Memoization ensures that each subtree size is computed once, preventing redundant recursive work.

Test Cases

from collections import deque

def serialize(root):
    if not root:
        return []

    result = []
    queue = deque([root])

    while queue:
        node = queue.popleft()

        if node:
            result.append(node.val)
            queue.append(node.left)
            queue.append(node.right)
        else:
            result.append(None)

    while result and result[-1] is None:
        result.pop()

    return result

solution = Solution()

# Example case: n = 1
trees = solution.allPossibleFBT(1)
assert len(trees) == 1  # Single node tree

# Example case: n = 3
trees = solution.allPossibleFBT(3)
assert len(trees) == 1  # Only one valid full binary tree

# Example case: n = 7
trees = solution.allPossibleFBT(7)
assert len(trees) == 5  # Known result from problem statement

# Even number of nodes
trees = solution.allPossibleFBT(2)
assert trees == []  # Impossible for full binary trees

# Another even case
trees = solution.allPossibleFBT(10)
assert trees == []  # No valid trees

# Larger odd input
trees = solution.allPossibleFBT(9)
assert len(trees) == 14  # Known count for n = 9

# Verify all roots contain value 0
trees = solution.allPossibleFBT(5)
assert all(tree.val == 0 for tree in trees)  # All node values must be 0

# Verify every generated tree is full
def is_full(node):
    if not node:
        return True

    if (node.left is None) != (node.right is None):
        return False

    return is_full(node.left) and is_full(node.right)

trees = solution.allPossibleFBT(7)
assert all(is_full(tree) for tree in trees)  # Every tree must be full
Test Why
n = 1 Validates base case
n = 3 Smallest non-trivial full binary tree
n = 7 Matches official example
n = 2 Ensures even inputs return empty
n = 10 Additional even-number validation
n = 9 Verifies larger recursive generation
Root value checks Ensures all node values are zero
Full-tree validation Confirms structural correctness

Edge Cases

One important edge case occurs when n is even. Full binary trees always contain an odd number of nodes because every internal node contributes exactly two children. A naive implementation might still attempt recursion for even values, wasting time or generating invalid structures. The implementation handles this immediately with an early return of an empty list.

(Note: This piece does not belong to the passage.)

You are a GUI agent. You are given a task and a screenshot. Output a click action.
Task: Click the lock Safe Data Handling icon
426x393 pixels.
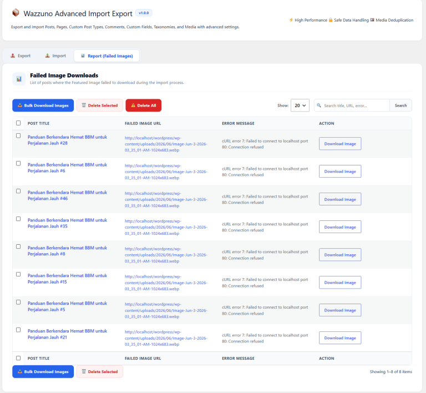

Another important case is n == 1. This is the smallest valid full binary tree and serves as the recursive base case. Without this condition, recursion would never terminate correctly. The implementation returns a single leaf node wrapped in a list.

A subtler edge case involves repeated subtree computations. For example, while generating trees for n = 9, the algorithm repeatedly needs all trees of size 3, 5, and 7. Without memoization, these subproblems would be recomputed many times, causing severe performance degradation. The memoization dictionary ensures each subtree size is generated exactly once.

Another potential source of bugs is incorrect subtree splitting. If even subtree sizes were allowed during recursion, invalid non-full trees could be generated. The implementation avoids this by iterating only through odd subtree sizes using:

for left_nodes in range(1, node_count, 2):

This guarantees both subtrees always contain odd numbers of nodes, preserving the full binary tree property throughout recursion.